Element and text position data
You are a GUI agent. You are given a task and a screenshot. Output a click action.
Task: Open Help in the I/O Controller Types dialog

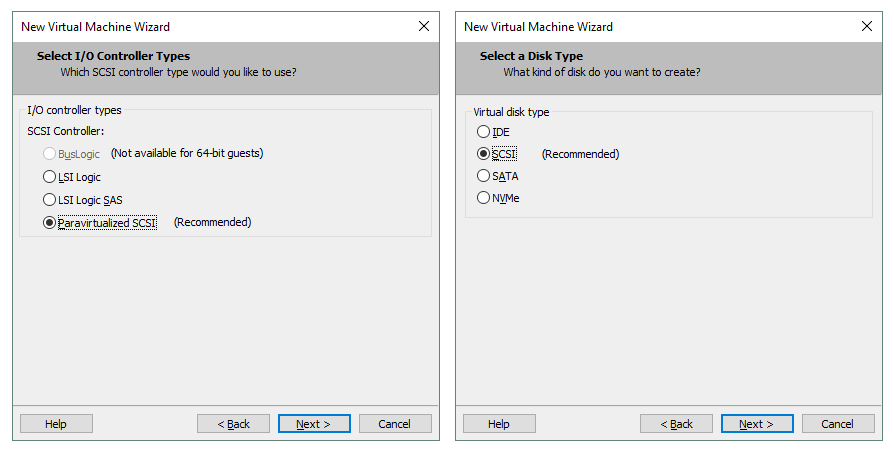click(56, 424)
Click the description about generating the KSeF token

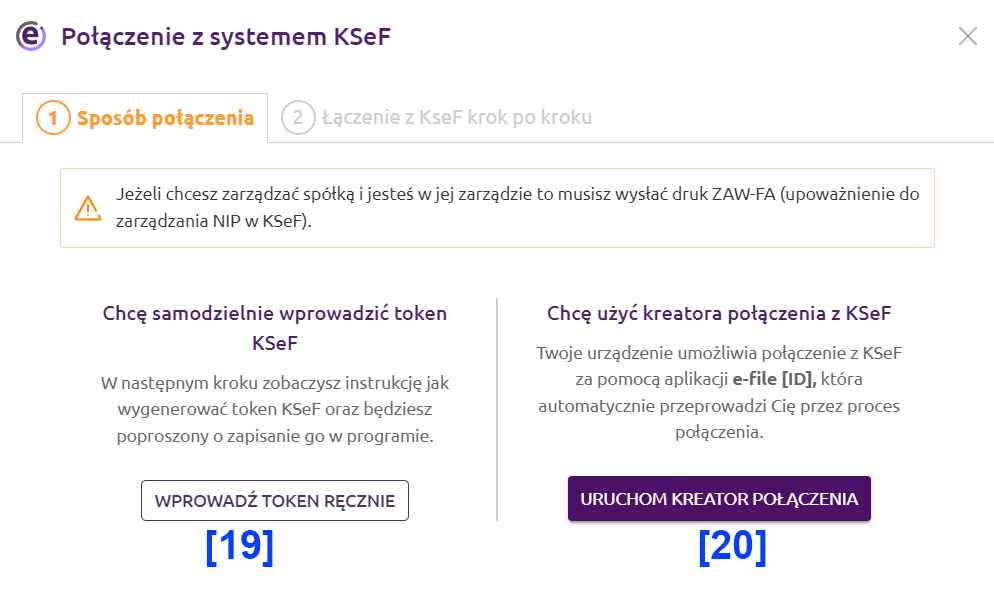click(274, 410)
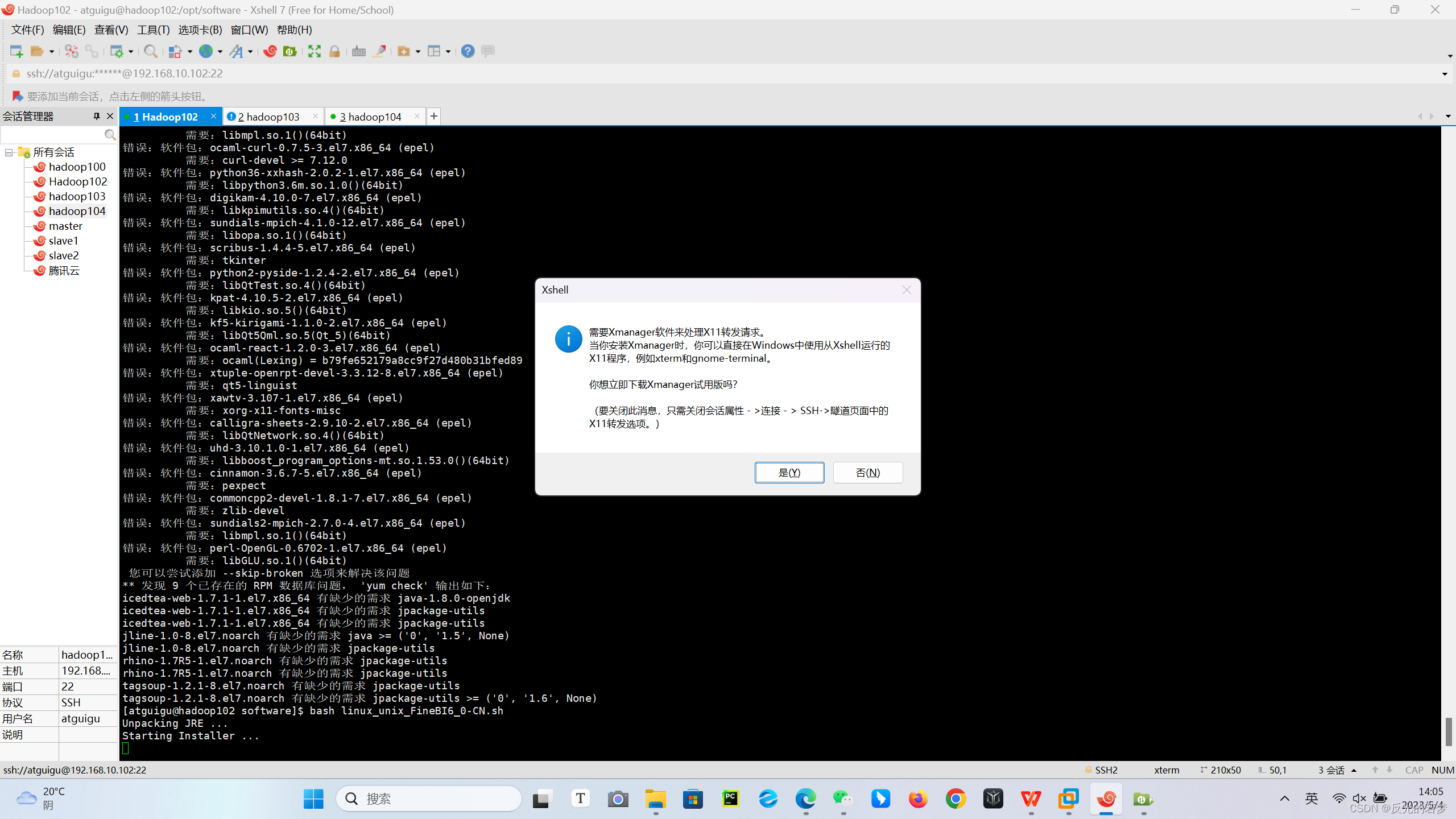Open the 工具(T) menu
Image resolution: width=1456 pixels, height=819 pixels.
(x=152, y=30)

# THE TASK:
Reproduce the listing word for word, starting at the line that contains "Click the description" and continuing through the end of the listing. Omit the pictures from your answer.

# REPLY:
Click the description about generating the KSeF token

click(274, 410)
Open the 工具(T) menu
Image resolution: width=1456 pixels, height=819 pixels.
(x=152, y=30)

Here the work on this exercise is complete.